I walked toward the back entrance of Chicago’s Cook County Jail, looking up at a seemingly endless stretch of sky-high chain-link fencing topped with spiraling barbed wire, punctuated by looming guard towers. And I had to admit to myself...
I walked toward the back entrance of Chicago’s Cook County Jail, looking up at a seemingly endless stretch of sky-high chain-link fencing topped with spiraling barbed wire, punctuated by looming guard towers. And I had to admit to myself that yes, I did feel somewhat intimated. And that I couldn’t help wondering whether I’d been naïve to imagine that having a nice college-educated white girl like me teach yoga to a bunch of women locked up inside there was really, in fact, such a bright idea.

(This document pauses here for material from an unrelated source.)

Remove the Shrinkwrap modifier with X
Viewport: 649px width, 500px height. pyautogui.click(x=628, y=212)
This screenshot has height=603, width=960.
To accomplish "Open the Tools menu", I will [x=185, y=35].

I met up with Rachael Hudak, my fellow volunteer from the Chicago nonprofit, Yoga for Recovery (YFR), in front of the first checkpoint. Together, we walked up to several uniformed, armed guards manning the back gate. One opened the fencing and let us in. “Oh, you’re here for yoga!” He smiled at us. “Yeah, come on in!”

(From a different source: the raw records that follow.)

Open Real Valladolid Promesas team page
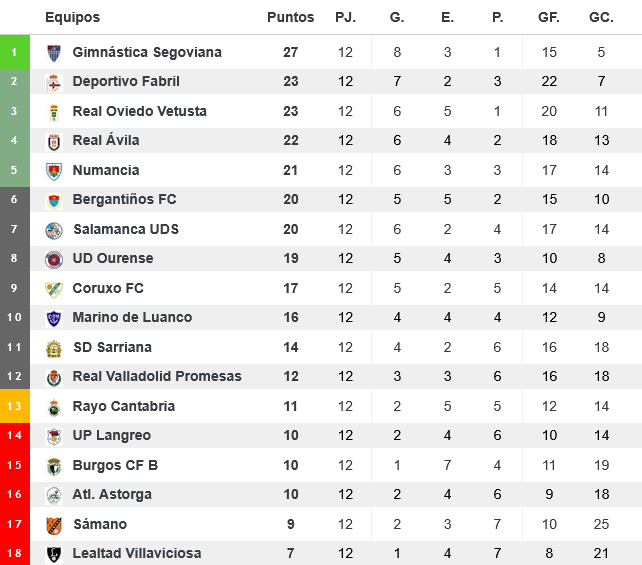 (157, 376)
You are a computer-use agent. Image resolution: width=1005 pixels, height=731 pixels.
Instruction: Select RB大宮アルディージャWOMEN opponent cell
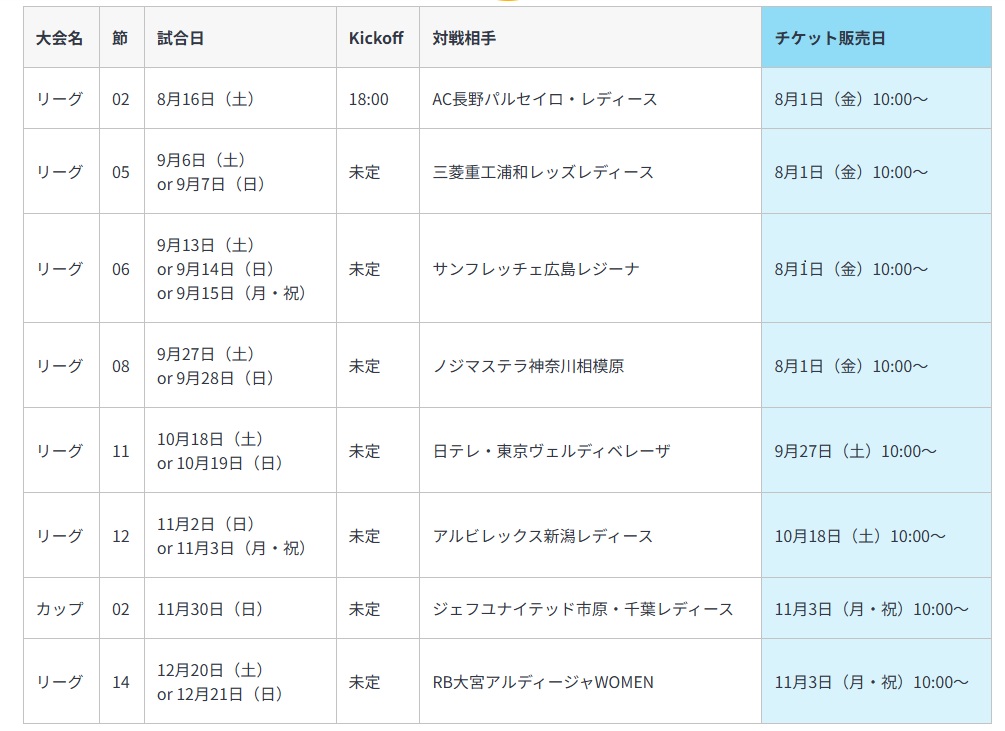[x=543, y=682]
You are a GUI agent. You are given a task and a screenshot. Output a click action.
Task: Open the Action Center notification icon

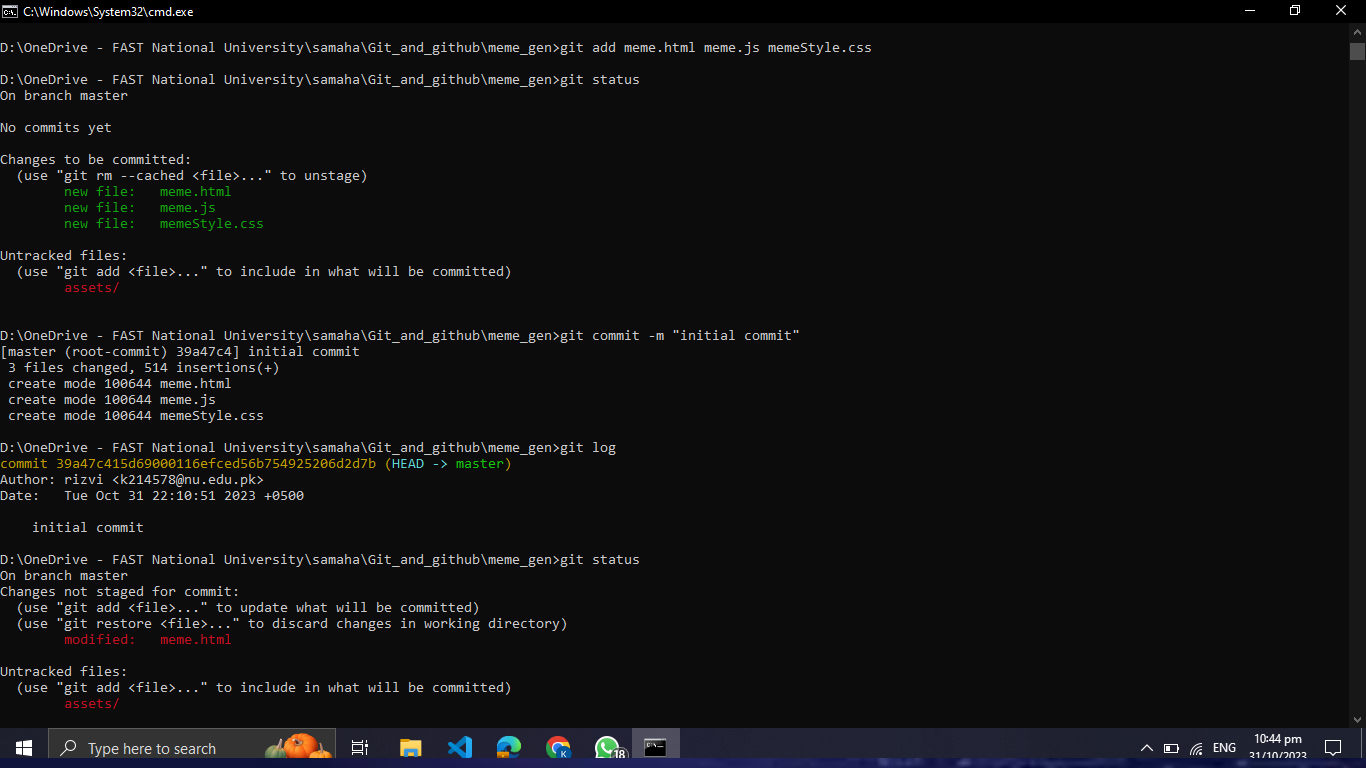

We walked through and found ourselves standing in front of two female guards. As we pulled out our passes and IDs, one of them exclaimed to everyone at once and no one in particular, “I want to take some yoga classes, too!” Her voice sounded playful and half-joking, but also serious. I looked at her and smiled. What I saw in her eyes told me that she really would like to do it. “We’d love to have you sometime,” I replied.
Rachael and I moved on to the indoor checkpoint. Showed our IDs and passes again. Placed our coats and car keys in plastic boxes and then onto the conveyor belt for x-ray scanning, just like at an airport. Took turns holding our arms out and getting wanded. Stepped through the metal detector, which seemed to beep every time, no matter what. Shuffled through a set of double doors with a synchronized locking mechanism. And walked down a long, institutional hallway into a huge gym.

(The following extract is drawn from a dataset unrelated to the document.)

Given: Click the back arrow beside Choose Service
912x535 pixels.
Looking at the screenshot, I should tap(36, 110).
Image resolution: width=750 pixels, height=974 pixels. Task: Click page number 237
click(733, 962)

I spotted a set of black yoga mats neatly laid out in rows at the far end of the room. We walked over to them. Soon, a group of a dozen women dressed in orange jumpsuits came in and was led over to the mat area by a female guard who reminded me of a Chicago street cop.
“OK! LISTEN UP!,” the guard boomed. ‘IT’S TIME TO DO YOGA! YOGA IS GREAT FOR INNER PEACE!” We all looked over at her, dutifully paying attention. I was finding the combination of her booming voice and sincere pro-yoga sentiments surprising, charming, and somewhat humorous. “I’M HAPPY THAT YA’LL HAVE A CHANCE TO DO SOMETHING SPIRITUAL!,” she added. And then, after a few personal asides to some of the women (who seemed to like and respect her), she left.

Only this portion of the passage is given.